Demnach wird erkannt:
1. Die Verfügung der IV-Stelle des Kantons Solothurn vom 15. Juli 2021 wird in teilweiser Gutheissung der Beschwerde aufgehoben. Die IV-Stelle des Kantons Solothurn hat dem Beschwerdeführer ab dem 1. Februar 2019 eine Viertelsrente auszurichten. Im Übrigen wird die Beschwerde abgewiesen.
2. Die Beschwerdegegnerin hat dem Beschwerdeführer an die Kosten des Privatgutachtens von Dr. med. G.___ und Dr. med. H.___ vom 4. Januar 2020 einen Betrag von CHF 4’500.00 zu bezahlen.
3. Die IV-Stelle des Kantons Solothurn hat dem Beschwerdeführer eine Parteientschädigung von CHF 3'156.90 (inkl. Auslagen und MwSt.) zu bezahlen.
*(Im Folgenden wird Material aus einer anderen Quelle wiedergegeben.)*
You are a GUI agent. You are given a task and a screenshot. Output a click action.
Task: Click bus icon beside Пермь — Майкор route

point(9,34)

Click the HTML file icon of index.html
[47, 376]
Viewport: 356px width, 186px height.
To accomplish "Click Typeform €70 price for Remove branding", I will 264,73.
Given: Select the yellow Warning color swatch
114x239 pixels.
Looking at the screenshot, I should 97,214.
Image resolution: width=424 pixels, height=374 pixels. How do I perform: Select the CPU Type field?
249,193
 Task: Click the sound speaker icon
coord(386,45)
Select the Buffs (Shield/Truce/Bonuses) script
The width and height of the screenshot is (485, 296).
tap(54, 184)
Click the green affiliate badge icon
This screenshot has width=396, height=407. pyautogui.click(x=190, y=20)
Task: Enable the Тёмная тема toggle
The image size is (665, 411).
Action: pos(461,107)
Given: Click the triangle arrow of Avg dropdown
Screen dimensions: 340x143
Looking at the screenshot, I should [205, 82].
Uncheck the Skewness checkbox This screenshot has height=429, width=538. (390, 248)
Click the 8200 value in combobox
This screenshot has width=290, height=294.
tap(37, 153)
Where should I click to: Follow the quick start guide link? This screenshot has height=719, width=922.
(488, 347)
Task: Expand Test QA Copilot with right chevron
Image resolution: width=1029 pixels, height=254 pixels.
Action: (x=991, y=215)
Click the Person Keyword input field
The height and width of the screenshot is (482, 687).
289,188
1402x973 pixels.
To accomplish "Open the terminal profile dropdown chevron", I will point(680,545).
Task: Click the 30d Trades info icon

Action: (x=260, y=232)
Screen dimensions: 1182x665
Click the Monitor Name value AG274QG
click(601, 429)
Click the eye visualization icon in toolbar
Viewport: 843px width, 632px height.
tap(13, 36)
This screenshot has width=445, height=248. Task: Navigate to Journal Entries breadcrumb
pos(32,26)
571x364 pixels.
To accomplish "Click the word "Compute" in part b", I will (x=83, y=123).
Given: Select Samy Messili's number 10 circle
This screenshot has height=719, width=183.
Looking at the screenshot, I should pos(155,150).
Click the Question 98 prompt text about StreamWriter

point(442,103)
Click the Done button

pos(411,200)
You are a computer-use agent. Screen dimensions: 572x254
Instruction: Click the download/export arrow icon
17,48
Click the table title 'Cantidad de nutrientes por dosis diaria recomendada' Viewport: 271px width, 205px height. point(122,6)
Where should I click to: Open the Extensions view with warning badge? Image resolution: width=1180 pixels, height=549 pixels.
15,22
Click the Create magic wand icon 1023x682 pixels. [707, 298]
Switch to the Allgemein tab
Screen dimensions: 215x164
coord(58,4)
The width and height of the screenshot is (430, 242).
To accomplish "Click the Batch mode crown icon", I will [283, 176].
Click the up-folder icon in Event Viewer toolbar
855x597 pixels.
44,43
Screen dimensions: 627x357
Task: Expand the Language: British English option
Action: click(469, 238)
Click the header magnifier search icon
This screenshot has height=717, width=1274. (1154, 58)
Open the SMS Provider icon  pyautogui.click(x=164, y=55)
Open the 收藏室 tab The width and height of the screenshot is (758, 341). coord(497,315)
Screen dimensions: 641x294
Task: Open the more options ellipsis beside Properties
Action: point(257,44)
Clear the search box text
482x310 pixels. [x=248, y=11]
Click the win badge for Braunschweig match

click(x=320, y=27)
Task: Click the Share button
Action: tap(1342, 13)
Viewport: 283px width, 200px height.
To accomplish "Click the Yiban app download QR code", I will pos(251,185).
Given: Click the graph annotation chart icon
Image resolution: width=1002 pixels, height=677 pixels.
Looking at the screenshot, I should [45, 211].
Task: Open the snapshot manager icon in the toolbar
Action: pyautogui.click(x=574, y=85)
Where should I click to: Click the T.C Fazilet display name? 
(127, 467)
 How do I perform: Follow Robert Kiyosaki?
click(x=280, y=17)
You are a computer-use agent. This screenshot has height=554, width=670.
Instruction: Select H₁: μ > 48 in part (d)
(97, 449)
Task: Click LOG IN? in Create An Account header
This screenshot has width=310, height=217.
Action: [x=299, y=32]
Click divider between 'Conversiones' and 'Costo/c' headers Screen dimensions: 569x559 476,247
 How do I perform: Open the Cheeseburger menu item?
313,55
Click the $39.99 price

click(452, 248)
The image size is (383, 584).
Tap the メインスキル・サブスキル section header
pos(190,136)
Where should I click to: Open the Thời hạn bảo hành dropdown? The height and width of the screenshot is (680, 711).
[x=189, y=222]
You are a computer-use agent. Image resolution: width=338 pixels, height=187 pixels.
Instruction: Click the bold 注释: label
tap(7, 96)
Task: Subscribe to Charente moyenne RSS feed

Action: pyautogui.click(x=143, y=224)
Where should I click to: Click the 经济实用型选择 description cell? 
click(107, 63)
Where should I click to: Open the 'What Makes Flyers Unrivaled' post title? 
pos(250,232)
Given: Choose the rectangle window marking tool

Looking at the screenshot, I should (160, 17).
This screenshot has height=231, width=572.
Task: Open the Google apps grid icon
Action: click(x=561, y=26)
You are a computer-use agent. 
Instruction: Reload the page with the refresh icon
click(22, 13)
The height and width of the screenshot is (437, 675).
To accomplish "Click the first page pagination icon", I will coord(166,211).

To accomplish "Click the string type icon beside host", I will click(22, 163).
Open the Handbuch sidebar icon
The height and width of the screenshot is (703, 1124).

4. Die IV-Stelle des Kantons Solothurn hat Verfahrenskosten von CHF 600.00 zu bezahlen. Dem Beschwerdeführer wird der bereits geleistete Kostenvorschuss von CHF 600.00 zurückerstattet
Rechtsmittel
Gegen diesen Entscheid kann innert 30 Tagen seit der Mitteilung beim Bundesgericht Beschwerde in öffentlich-rechtlichen Angelegenheiten eingereicht werden (Adresse: Bundesgericht, Schweizerhofquai 6, 6004 Luzern). Die Frist beginnt am Tag nach dem Empfang des Urteils zu laufen und wird durch rechtzeitige Aufgabe bei der Post gewahrt. Die Frist ist nicht erstreckbar (vgl. Art. 39 ff., 82 ff. und 90 ff. des Bundesgerichtsgesetzes, BGG). Bei Vor- und Zwischenentscheiden (dazu gehört auch die Rückweisung zu weiteren Abklärungen) sind die zusätzlichen Voraussetzungen nach Art. 92 oder 93 BGG zu beachten.